When boyish statistician Nate Silver correctly predicted the outcome of all fifty states in the most recent US Presidential election, “big data” forever graduated from the baseball diamond.
Silver’s brand of analytics is now on the lips of every politician and CEO in the United States. His book “The Signal and the Noise: Why Most Predictions Fail – But Some Don’t.” was recently named Amazon’s #1 Best Book of the Year for 2012.
Today, the Province of Ontario and the MaRS Discovery District announced that Ontario residents will soon be able to join the analytics party; a new program called the Ontario Green Button initiative will allow Ontarions to access to their own energy data using the 4.7 million smart meters that have been installed in homes and small businesses across the province.
Joe Greenwood, program director of MaRS Data Catalyst explained why more information is better for the average consumer: “Data is as essential to today’s economy as energy, and its effective use is critical to driving innovation and economic growth,” he said. “Ontario’s investment in the smart grid has established us as leaders in this sector.

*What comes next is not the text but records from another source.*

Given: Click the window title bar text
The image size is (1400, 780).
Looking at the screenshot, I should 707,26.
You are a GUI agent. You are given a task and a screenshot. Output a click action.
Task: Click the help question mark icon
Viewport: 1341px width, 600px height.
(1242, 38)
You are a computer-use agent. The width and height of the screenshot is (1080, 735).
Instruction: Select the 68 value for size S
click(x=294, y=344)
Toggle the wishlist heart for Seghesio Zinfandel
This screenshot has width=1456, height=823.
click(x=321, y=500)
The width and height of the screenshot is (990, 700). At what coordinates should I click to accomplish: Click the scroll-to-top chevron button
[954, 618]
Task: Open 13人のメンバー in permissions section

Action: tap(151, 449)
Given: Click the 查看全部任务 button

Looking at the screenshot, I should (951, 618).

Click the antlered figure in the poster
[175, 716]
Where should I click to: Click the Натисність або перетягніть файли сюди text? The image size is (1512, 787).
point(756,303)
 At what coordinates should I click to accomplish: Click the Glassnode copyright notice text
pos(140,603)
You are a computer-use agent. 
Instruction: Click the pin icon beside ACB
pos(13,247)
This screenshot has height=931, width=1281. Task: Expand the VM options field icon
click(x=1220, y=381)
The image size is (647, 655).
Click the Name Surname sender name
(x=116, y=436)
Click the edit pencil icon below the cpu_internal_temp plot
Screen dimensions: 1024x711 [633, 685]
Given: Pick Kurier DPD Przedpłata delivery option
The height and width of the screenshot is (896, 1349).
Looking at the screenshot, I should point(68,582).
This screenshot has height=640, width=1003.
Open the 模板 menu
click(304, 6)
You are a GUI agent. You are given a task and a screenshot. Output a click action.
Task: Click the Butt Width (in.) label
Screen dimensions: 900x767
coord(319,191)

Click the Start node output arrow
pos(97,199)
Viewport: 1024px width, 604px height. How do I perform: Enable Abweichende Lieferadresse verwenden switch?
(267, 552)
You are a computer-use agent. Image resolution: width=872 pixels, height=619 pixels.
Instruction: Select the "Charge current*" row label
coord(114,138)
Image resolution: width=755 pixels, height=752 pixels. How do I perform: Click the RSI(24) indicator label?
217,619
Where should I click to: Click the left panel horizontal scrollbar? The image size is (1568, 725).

This initiative will allow us to build on that momentum.”
MaRS Discovery District, which was formed in 2005, is a non-profit group formed in Toronto to take advantage of that city’s $1 billion in annual science and technology research spending. The group has since partnered with The Ontario Network of Excellence and has administered the Premier’s Summit Award for Medical Research. MaRS operates hundreds of thousands of square feet of office and lab space centres housing dozens of including startups, research programs and Fortune 500s such as GlaxoSmithKline and Merck, who have established outposts through MaRS.